Dieser Hashtag ist die Kampfansage der Kreativen gegen die wachsende Popularität der KI. Die Grenzen zwischen „handgemachter“ Kunst und KI generierten Bildern verschwinden – und damit verwischen für viele auch die Kriterien der Unterscheidung. Viele Künstler und Kreative befürchten, die KI-Technologien könnten künstlerische Arbeit schon bald obsolet werden lassen. 

Was jetzt mit Sprache und Kunst passiert, wird in den kommenden Jahren immer neue Felder erreichen. KI wird uns die Arbeit abnehmen – zumindest viel davon.

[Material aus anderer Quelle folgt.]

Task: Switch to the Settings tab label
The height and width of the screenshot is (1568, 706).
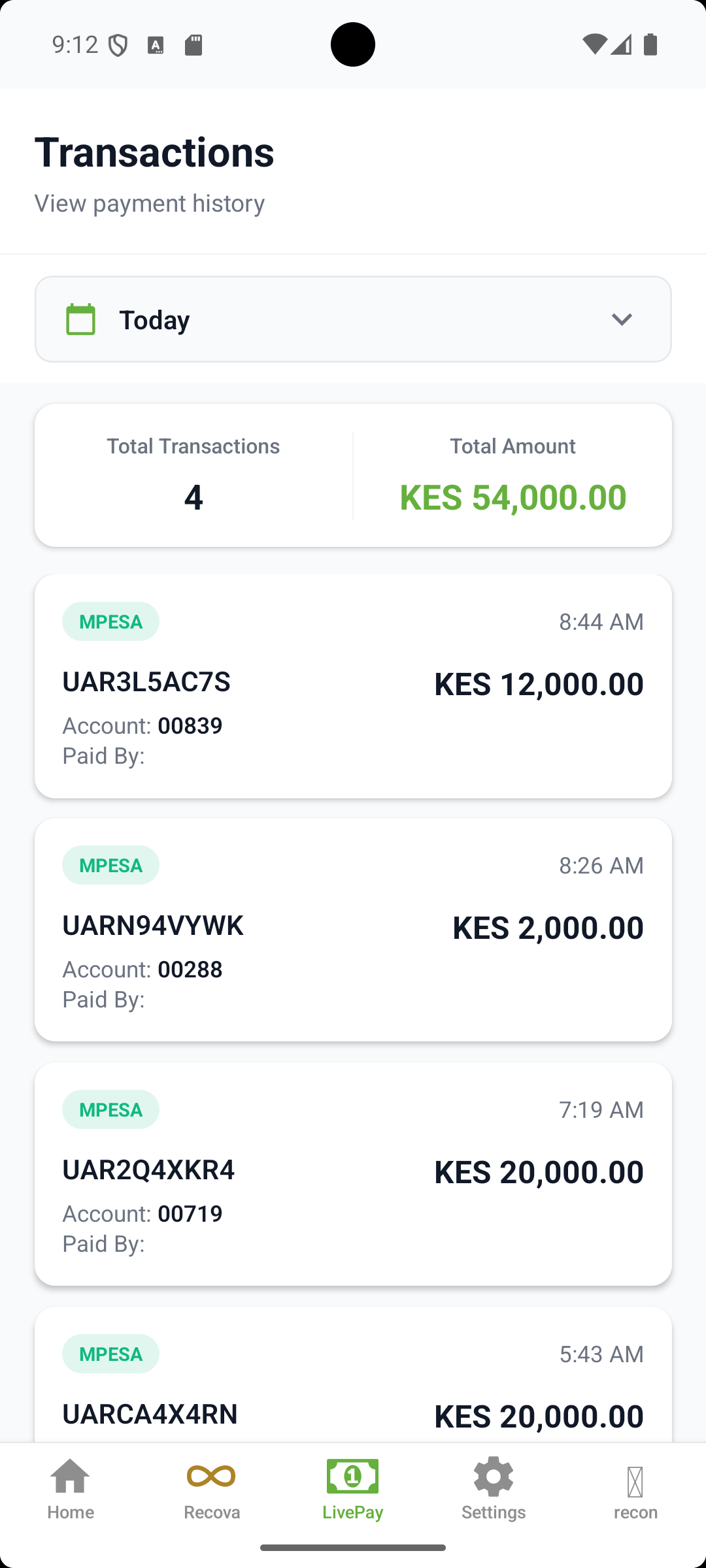Action: click(x=494, y=1512)
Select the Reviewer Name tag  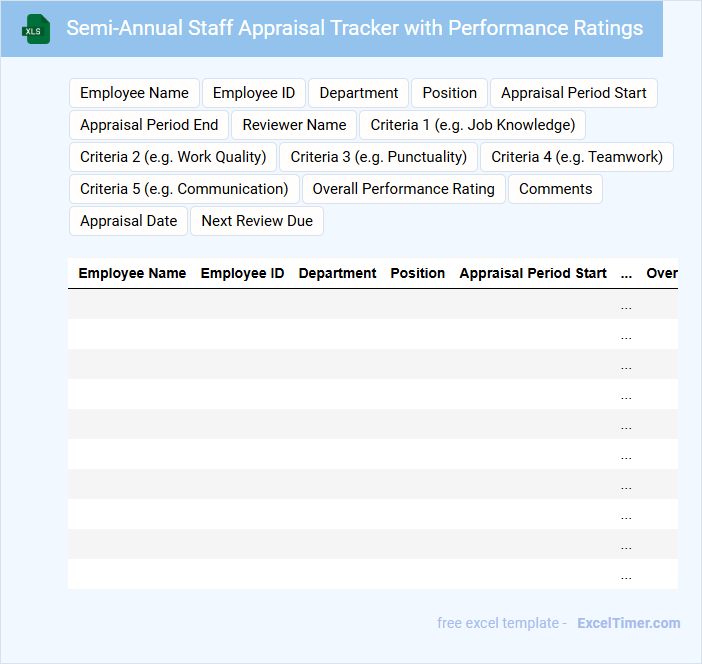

Deshalb ist jetzt der Moment, an dem wir uns die Frage stellen müssen: Welche Arbeit wollen wir abgeben – und welche sollte unbedingt in Menschenhand bleiben? Die Frage ist nicht nur arbeitsrechtlich relevant, sondern auch und vor allem ethisch. Denn wenn wir die Kontrolle über Kreativität aufgeben, geben wir Vielfalt und Diversität, das Sperrige und Unbequeme auf. Wir geben Verantwortung ab – und wissen nicht wirklich, was wir zurückbekommen.

Wir brauchen originelle, unperfekte Gedanken, menschliche Verbindung, Empathie und die Fähigkeit zu vergessen und zu lernen. Das darf uns die KI nicht abnehmen.